I raised a brow. “Oh? I saw her taking off somewhere last night. Did this get started before or after the movie part came up?”
Wendy shrugged, then looked at the clock. “I’ve got to get ready,” she said and began to pull on her socks. I asked her how her knee was.
“Fine, so far. You learn fast. And well. I haven’t even had to use the DMSO again.”
“You’re a good teacher. You make learning fun.”
She smiled. “I do my best.” The smile turned into a puzzled frown. “It’s funny, though,” Wendy said. “Last night at your place, when I did my knee, I could have sworn that the jar of DMSO was more than half empty.”
It occurred to me that Wendy was a pessimist; an optimist would have said “almost half full.”
“But when I gave it to Bea,” Wendy went on, “it was almost filled up. I have to get my eyes checked or something. Did you ever see anyone skate from ice level?” Wendy asked.
“No, I haven’t,” I said. It took me a few seconds to answer; my brain was flashing a big sign that said, STANDBY. It had noticed something my consciousness hadn’t caught up with yet.
“Come with me out to the ice; I’ll tell the show manager, he’ll let you stand there. It’s interesting. You can tell a lot more from there. How high we get on jumps. How well we hold an edge. In competitions, the judges always sit at ice level.

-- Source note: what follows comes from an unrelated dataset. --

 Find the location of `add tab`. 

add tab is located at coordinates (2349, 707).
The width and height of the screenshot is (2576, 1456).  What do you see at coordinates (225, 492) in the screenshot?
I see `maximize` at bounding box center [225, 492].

Are you listening to me?”
“The judges sit at ice level,” I mumbled. “Of course I’m listening.”
“You don’t act like it. What’s the matter, Matt?”
My subconscious finally let my brain in on the secret. Jar—last night, half empty. Today almost full. Had someone filled it up? If so, with what? More DMSO? Or...”
“Matt!” Wendy told my back. I paid her no attention. I pulled the door open. The guard tried to stop me, adding a rhetorical “What the hell?” to the proceedings, but I planted the heel of my hand on his sternum and pushed him aside like another door. I sprinted for the girls’ locker room.